Business pays benefitsUntil recently, Florida has enjoyed a relatively low unemployment rate. In April, the rate was 4.9 percent, unchanged from March, when it was at a four-year high.
Unemployment compensation is funded through a partnership between the federal and state government, and it goes into a trust fund held by the federal government. State legislators have the discretion to set the weekly unemployment pay, though changing it is difficult. That's because workers don't pay for unemployment benefits; employers do. And in Florida, businesses historically have been a strong lobby in the Legislature, so increasing employer expenses is a hard sell.

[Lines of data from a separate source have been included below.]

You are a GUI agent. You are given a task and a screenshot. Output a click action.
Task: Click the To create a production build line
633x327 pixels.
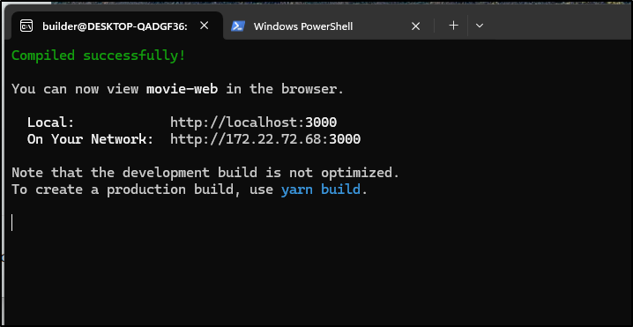pyautogui.click(x=190, y=190)
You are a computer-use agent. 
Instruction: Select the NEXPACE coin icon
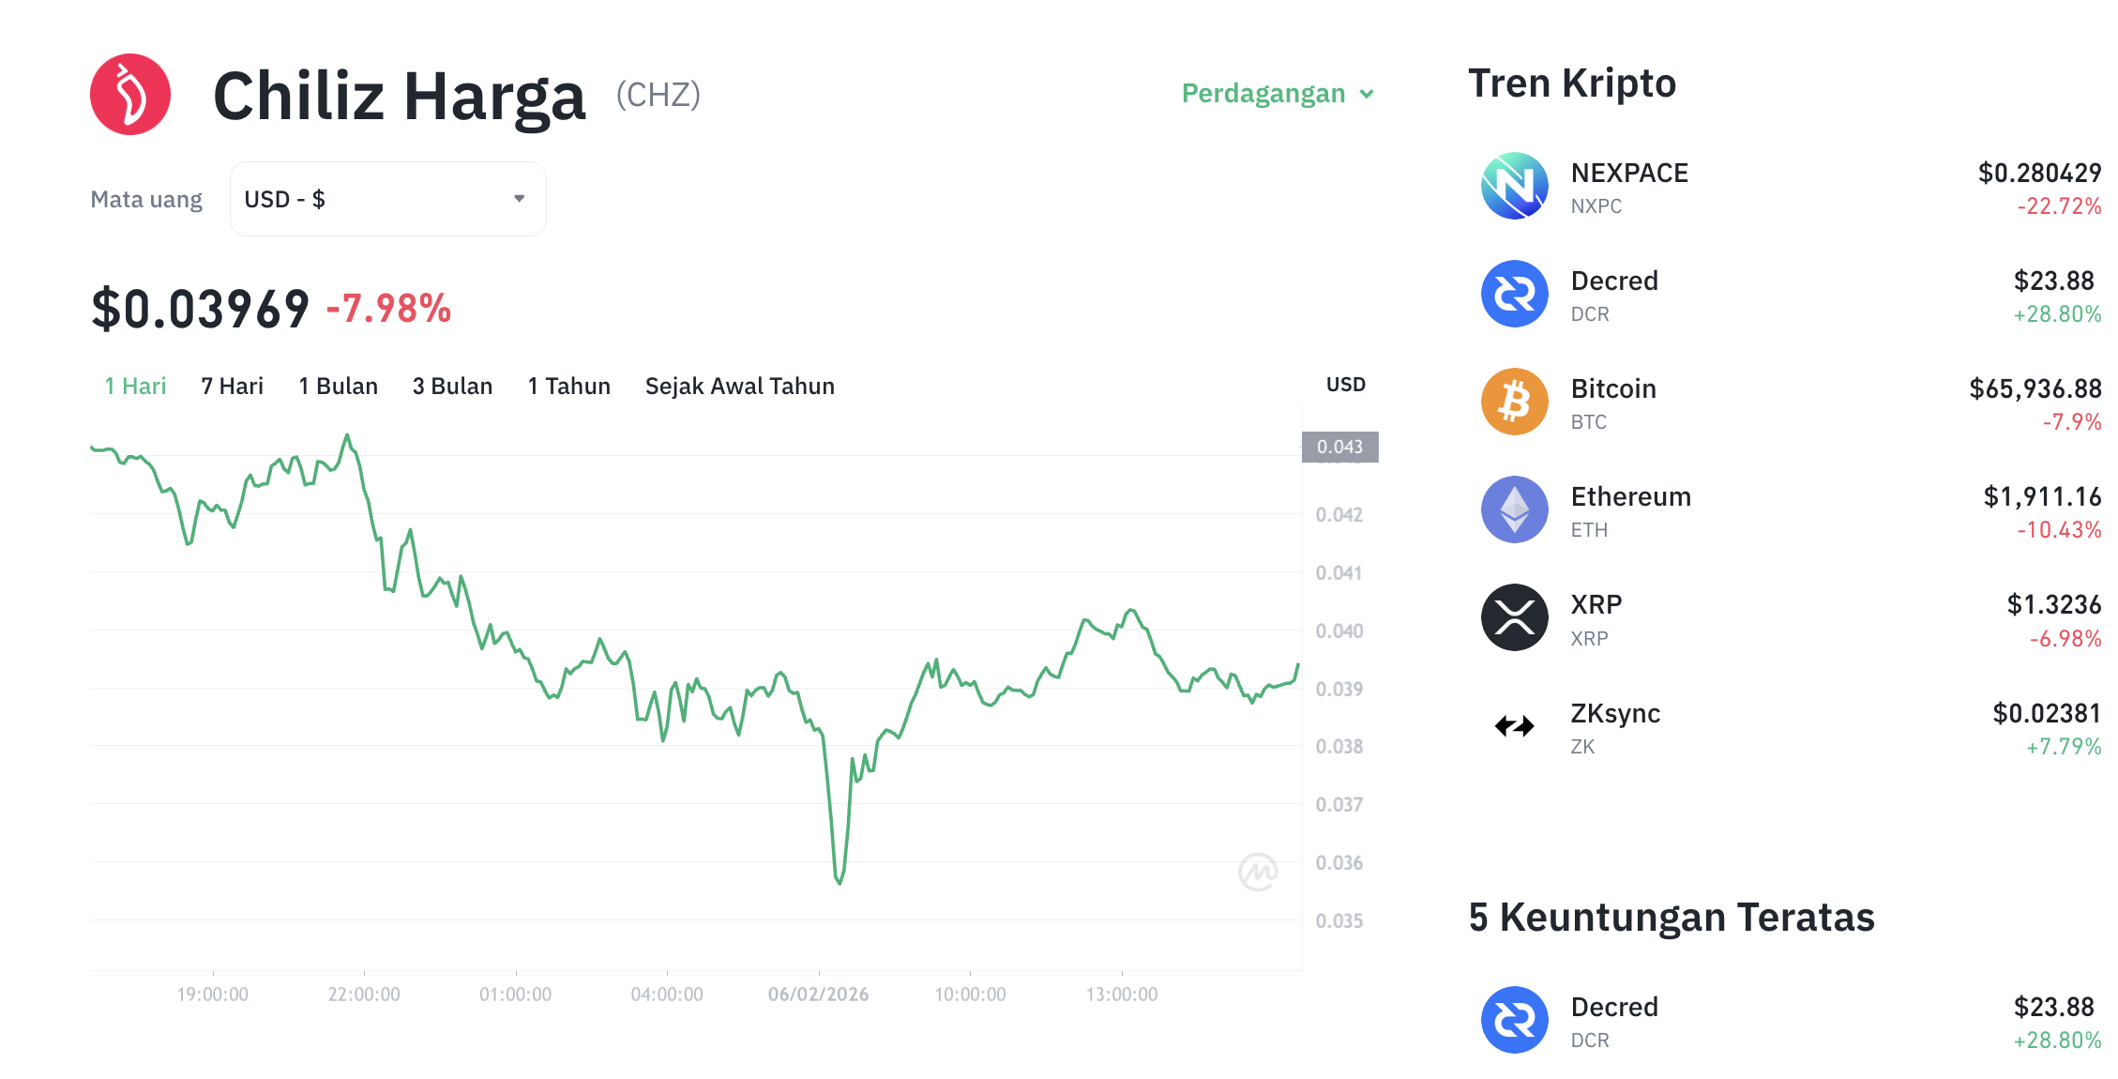click(1513, 186)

"There would have to be a law to increase the amount," said Tom Clendenning, who oversees unemployment compensation in Florida. "We couldn't arbitrarily increase that amount."
Legislators may be reluctant to try to collect more from employers because that would raise business taxes. Low taxes are a prime lure for new business to the state.
While other states have exhausted unemployment benefit trust funds in recent years, Florida has more than $2.2 billion in its trust fund, which can be used only for unemployment compensation payments.
But the trust fund balance will decrease if unemployment levels continue to rise, said Andrew Stettner, deputy director of the Manhattan-based National Employment Law Project, which has studied unemployment benefits throughout the nation.
In April, Florida paid $142 million in unemployment benefits, nearly double what the state paid in the same month a year ago.
If the recession worsens, it also is likely to take workers longer to find new jobs. An estimated 172,000 people in Florida will exhaust their unemployment benefits in 2008 without finding work, Stettner said.
That's what happened to Liana Grant, 39, who lost her job as a Medicare specialist at Miramar-based Humana almost a year ago.
"It's the first time I've been unemployed," she said.
After six months, the unemployment checks stopped, and Grant is still searching for a permanent job. She is grateful she can live with her mother. She now works for temporary staffing agencies. Recently, she found four days' work as an extra, for $100 a day, in the movie Marley & Me, which was filmed in South Florida.
Her next move is to go back to school to become a nursing assistant.
"All of this has forced me to have a plan," Grant said.
Starting overFlorida's unemployment system has operated under the philosophy that it's better to get people re-employed than keep paying them unemployment compensation.
The system can work, particularly when laid-off employees receive job training and placement help.
Lee Roberts was in upper management in the Deerfield Beach office for D.R. Horton, one of the largest builders in the nation. Roberts, who earned $158,000 in salary and bonuses, was one of 20 people displaced when Horton closed its office in October.
Her husband, Gerard Sabatino, also had been laid off from a mortgage company, First NLC Financial, based in Boca Raton.
With the help of a counselor at Palm Beach County's employment agency, Workforce Alliance, Roberts reworked her resume, focusing on her hiring and management skills.
Today, Roberts works as a recruiter for All Medical Personnel, a Hollywood-based staffing company. The Delray Beach resident hasn't replaced her six-figure salary, but hopes to within a few years.
"Starting over is not easy, but you can do it," Roberts said. "There's hope."